Elle a intentionnellement omis son nom de famille, Galleu, et a souligné qu’elle était une invocatrice.
« Un sorcier ? » Le gouverneur pencha la tête avec curiosité. « Pas un bagarreur ? »
« … Oui. »
Il l’avait regardée avec surprise. Les Panthériens aux poils noirs étaient probablement associés au clan Gadou dans cette ville.
« … C’est Diablo. Vous pouvez le considérer comme un sorcier. » Rem avait continué les présentations.
« Je vois, je vois. »
« … Et voici Shera. C’est une arche — . »
« Invocatrice ! » Shera avait coupé les mots de Rem, en pressant une main contre sa poitrine volumineuse.
Rem avait poussé son épaule contre elle et avait chuchoté,
« … Tu peux seulement invoquer la Dinde Tireuse. Tu es une archère de niveau 80, et comme tu as étudié sous la direction du maître épéiste, tu pourrais aussi être un guerrier de niveau 80. »
« Alors tu es un bagarreur. Solami a dit que tu avais le talent pour ça. »
« … Contrairement à toi, je n’ai pas négligé mes études de sorcier. J’ai peut-être déjà atteint le niveau 80. »
« Allons voir à la Guilde des Aventuriers ! Peut-être que je suis déjà plus haute que toi ! »
« Impossible. »
Alors que leur dispute s’intensifiait, Diablo avait toussé sèchement, ce qui avait fait taire les deux filles. Le gouverneur de Caliture commença son second petit-déjeuner, ouvrant la bouche pour parler alors qu’il se gavait de bacon.
« Je suis sûr que vous avez entendu parler de moi par Sa Majesté, mais je suis le Lieutenant Général Hyde Ray Matis. »
C’est la première fois que j’entends parler de toi.
Diablo et les autres avaient détourné le regard en s’esquivant. On leur avait parlé des bêtes et du spriggan, mais on ne leur avait rien dit du gouverneur de Caliture ni de la garnison. Le roi et le ministre n’accordaient pas vraiment d’importance à cette affaire.

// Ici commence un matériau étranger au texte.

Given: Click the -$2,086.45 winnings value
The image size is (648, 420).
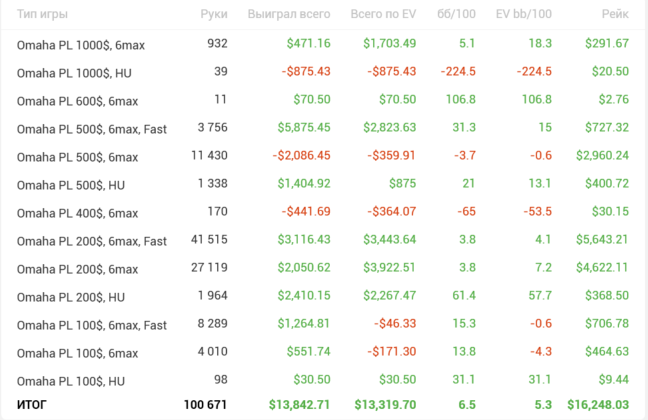Looking at the screenshot, I should pyautogui.click(x=301, y=155).
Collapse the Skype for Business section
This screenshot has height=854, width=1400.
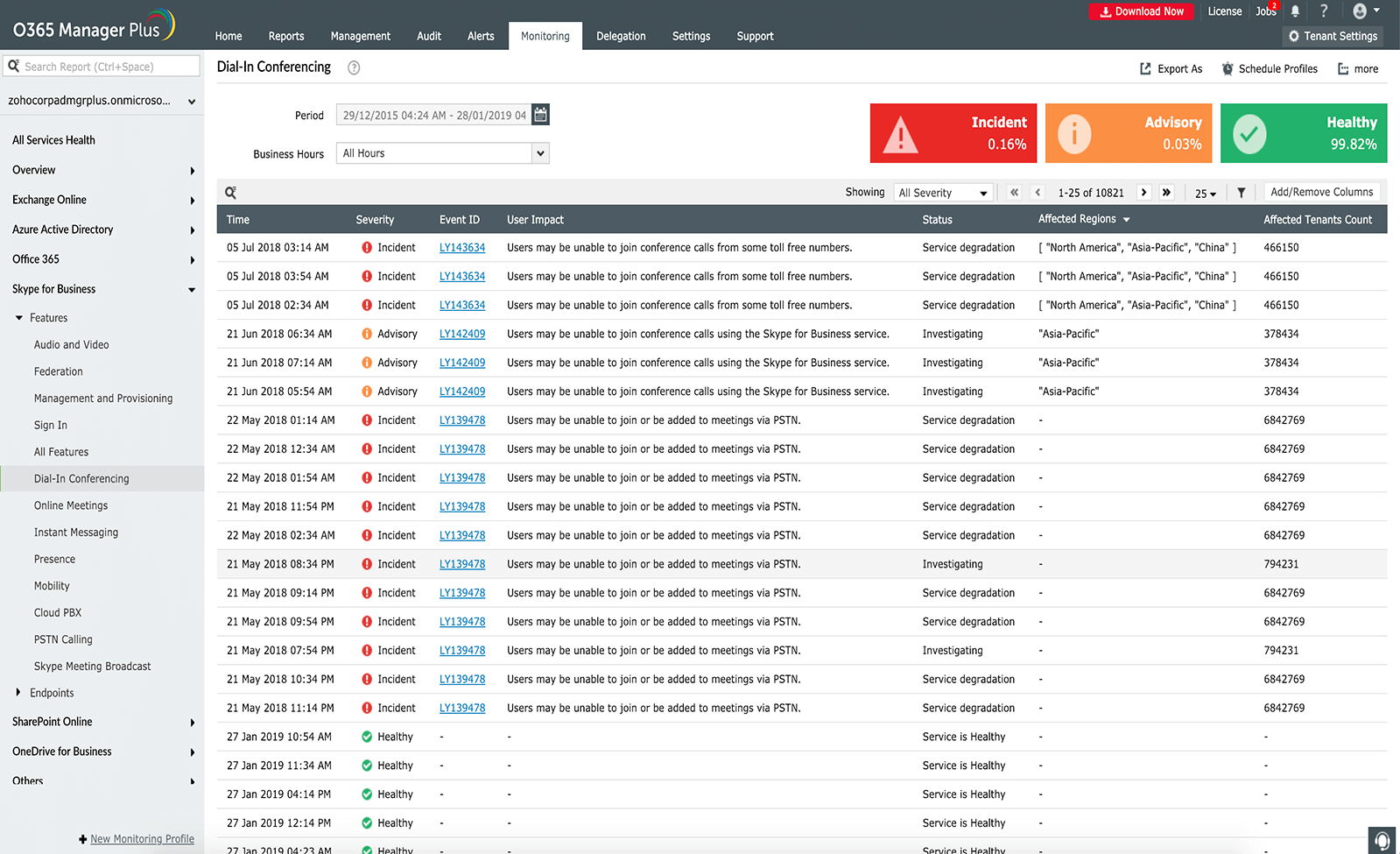pos(192,290)
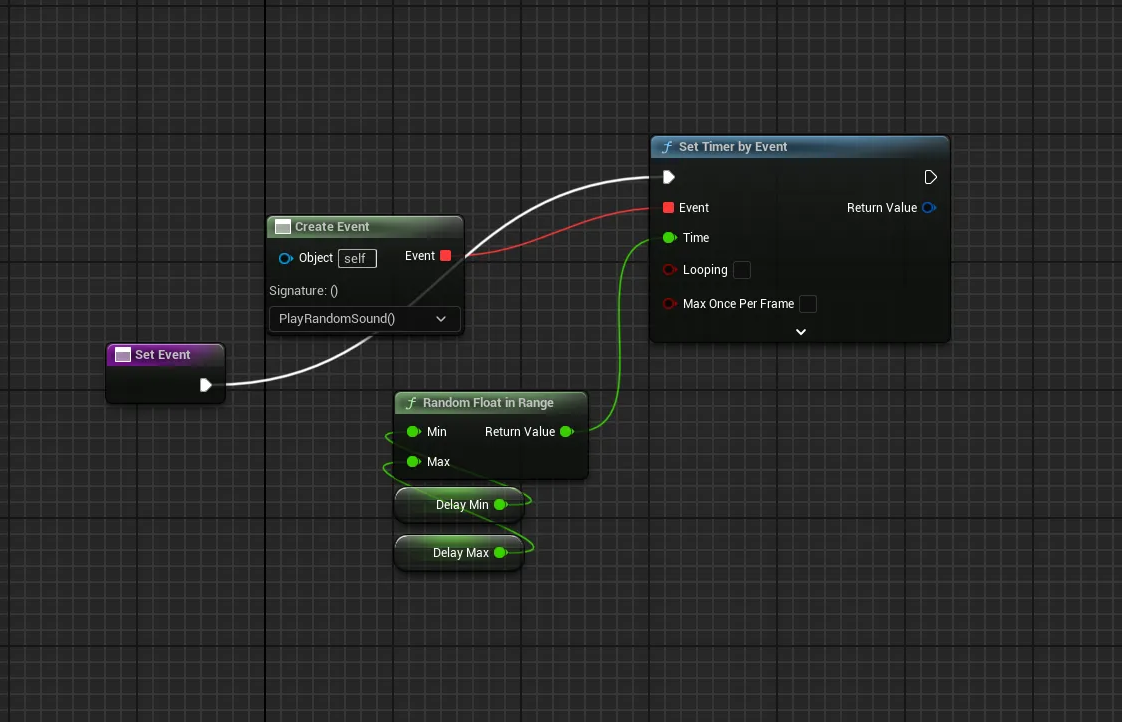Click the Max input pin on Random Float
Image resolution: width=1122 pixels, height=722 pixels.
tap(413, 462)
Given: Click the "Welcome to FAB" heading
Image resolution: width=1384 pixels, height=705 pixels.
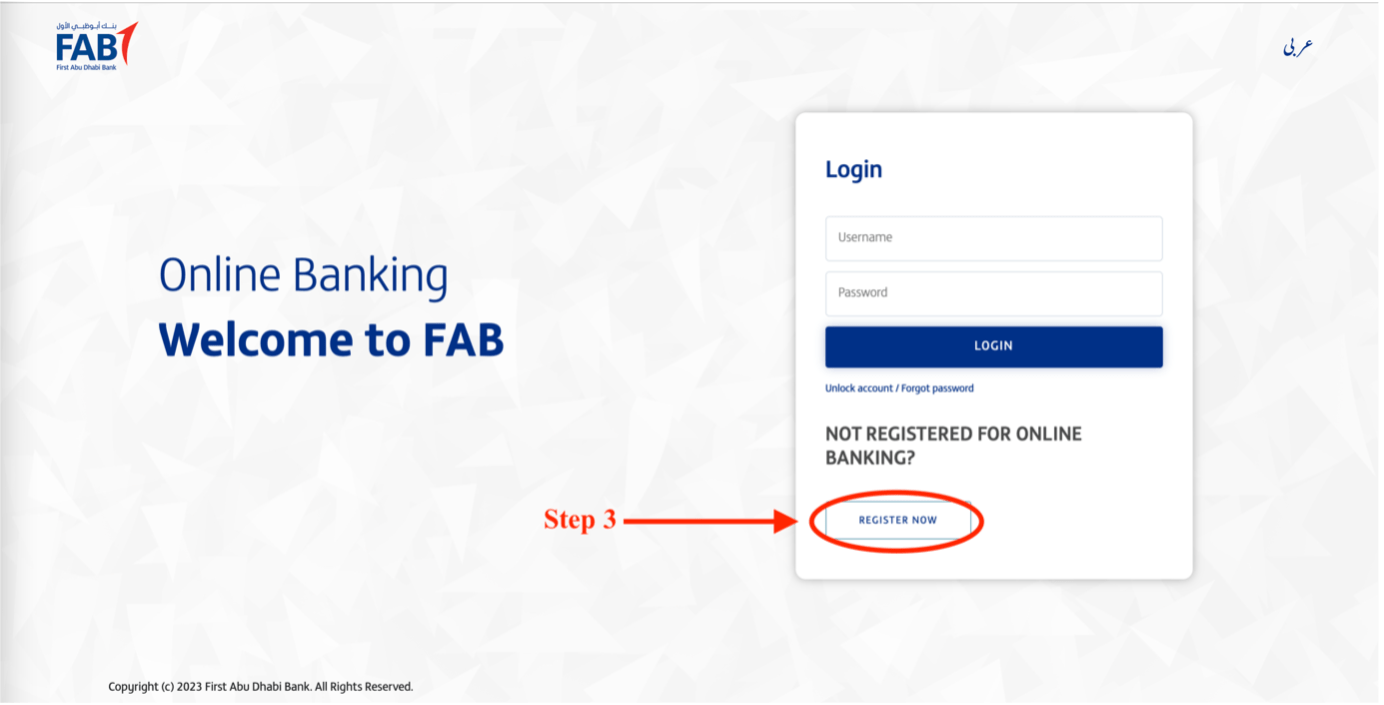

Alors, comment je le lui demande… ?
Il avait fait une promesse aux Kobolds, et Boldboss lui avait fait confiance. Il voulait aussi garder Fennely en sécurité. Il devait faire en sorte que Matis, le gouverneur de Caliture, reconnaisse leur droit de vivre dans la montagne.
Alors que Diablo sombrait dans la réflexion, Rem était allée droit au but.
« … Gouverneur, puis-je vous demander quelque chose ? »
« Hm ? Tu veux du bacon, chérie ? »
« … Non, ce n’est pas à propos de la nourriture. C’est à propos des Kobolds. »
La laisser s’occuper des négociations serait judicieux, semble-t-il. Diablo le mettrait en colère ou l’effraierait, ce serait donc la manière la plus douce d’aborder la question.
« Des kobolds ? » Matis avait arrêté de bouger sa fourchette. « Qu’est-ce que c’est ? »
« … Ce sont les Therianthropes. »
« Oh, je vois. Eh bien, je me soucie peu de la façon dont vous distinguez ces monstres. Caliture exploite l’argent de la montagne du nord. Ou plutôt, nous voulons l’exploiter, mais ces créatures continuent d’attaquer les mineurs, qui ne peuvent pas travailler en paix. »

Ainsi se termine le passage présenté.